BEGIN

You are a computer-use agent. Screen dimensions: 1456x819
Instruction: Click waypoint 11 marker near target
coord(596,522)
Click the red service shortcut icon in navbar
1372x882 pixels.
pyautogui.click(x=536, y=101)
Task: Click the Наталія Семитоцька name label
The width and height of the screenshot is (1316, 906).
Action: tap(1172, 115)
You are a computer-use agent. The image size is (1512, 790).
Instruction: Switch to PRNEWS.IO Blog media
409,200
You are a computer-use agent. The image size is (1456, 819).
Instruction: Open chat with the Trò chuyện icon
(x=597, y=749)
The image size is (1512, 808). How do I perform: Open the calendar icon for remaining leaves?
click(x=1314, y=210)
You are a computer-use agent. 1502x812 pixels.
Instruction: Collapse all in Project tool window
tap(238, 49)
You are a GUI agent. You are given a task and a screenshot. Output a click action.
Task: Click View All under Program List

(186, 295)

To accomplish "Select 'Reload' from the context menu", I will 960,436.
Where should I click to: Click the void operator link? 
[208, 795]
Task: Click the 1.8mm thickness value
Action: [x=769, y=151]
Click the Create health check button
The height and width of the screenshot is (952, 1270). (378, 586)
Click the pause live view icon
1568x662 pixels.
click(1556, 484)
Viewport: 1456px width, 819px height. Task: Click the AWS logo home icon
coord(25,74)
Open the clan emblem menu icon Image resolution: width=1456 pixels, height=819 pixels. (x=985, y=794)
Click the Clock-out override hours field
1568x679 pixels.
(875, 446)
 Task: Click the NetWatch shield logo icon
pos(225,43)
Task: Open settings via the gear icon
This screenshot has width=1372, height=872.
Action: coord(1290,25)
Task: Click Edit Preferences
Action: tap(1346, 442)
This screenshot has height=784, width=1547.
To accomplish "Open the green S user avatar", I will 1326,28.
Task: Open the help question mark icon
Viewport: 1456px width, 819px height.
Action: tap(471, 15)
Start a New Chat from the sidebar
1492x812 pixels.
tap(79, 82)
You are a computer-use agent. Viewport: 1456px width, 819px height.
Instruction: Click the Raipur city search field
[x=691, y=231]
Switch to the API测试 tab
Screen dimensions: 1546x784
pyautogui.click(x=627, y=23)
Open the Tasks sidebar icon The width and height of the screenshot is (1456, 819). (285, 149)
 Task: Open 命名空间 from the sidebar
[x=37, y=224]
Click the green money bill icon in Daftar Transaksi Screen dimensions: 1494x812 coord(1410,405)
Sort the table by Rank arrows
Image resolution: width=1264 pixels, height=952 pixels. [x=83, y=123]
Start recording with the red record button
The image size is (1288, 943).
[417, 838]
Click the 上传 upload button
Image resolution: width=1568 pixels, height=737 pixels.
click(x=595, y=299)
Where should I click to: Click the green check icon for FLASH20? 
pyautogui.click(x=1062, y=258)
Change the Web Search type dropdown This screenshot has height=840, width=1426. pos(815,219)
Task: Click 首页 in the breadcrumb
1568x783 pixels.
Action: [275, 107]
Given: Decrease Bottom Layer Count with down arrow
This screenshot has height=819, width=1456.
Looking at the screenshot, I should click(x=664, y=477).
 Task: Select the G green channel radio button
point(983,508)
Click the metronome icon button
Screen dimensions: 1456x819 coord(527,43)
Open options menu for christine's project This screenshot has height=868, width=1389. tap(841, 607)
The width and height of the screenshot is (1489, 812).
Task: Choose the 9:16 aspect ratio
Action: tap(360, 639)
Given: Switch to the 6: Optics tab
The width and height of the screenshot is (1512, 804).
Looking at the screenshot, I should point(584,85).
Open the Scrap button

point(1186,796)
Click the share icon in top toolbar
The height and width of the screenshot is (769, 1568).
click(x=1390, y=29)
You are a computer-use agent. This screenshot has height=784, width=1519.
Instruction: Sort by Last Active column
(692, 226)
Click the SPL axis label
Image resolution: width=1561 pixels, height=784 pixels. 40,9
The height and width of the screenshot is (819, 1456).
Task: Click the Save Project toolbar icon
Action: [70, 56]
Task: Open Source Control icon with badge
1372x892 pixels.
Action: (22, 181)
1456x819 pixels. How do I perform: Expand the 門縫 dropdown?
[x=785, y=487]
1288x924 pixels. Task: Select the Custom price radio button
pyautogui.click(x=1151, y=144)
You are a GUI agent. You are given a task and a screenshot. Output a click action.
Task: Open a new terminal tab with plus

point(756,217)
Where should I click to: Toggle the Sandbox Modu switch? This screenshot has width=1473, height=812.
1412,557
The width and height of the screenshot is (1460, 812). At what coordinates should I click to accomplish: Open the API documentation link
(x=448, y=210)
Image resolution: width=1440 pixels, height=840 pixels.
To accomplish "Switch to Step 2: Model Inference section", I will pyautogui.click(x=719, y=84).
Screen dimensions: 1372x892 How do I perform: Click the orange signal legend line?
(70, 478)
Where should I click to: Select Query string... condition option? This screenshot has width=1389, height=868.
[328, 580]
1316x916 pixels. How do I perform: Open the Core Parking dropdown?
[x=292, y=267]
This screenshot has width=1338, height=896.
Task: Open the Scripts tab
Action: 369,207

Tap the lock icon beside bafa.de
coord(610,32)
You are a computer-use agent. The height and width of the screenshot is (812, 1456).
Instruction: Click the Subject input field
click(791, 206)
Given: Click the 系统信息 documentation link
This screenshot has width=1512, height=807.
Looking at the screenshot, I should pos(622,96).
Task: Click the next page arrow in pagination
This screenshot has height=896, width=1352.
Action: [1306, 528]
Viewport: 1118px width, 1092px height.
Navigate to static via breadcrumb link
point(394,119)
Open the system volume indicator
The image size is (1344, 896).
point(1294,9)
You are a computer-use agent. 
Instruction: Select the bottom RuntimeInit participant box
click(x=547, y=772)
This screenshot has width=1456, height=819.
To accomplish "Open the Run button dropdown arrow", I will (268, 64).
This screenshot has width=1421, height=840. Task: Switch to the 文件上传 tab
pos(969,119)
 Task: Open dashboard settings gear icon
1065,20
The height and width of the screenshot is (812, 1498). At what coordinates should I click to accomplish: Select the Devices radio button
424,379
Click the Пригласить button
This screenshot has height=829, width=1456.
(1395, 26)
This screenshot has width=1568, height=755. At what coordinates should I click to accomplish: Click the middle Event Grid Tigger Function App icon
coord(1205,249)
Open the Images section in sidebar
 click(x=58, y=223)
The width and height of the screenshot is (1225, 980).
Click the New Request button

END

What to produce. Pull every line containing the word "will" out of the material.

Solution.
To accomplish "Select 'Reload' from the context menu", I will 960,436.
To accomplish "Open the green S user avatar", I will 1326,28.
To accomplish "Switch to Step 2: Model Inference section", I will pyautogui.click(x=719, y=84).
To accomplish "Open the Run button dropdown arrow", I will (268, 64).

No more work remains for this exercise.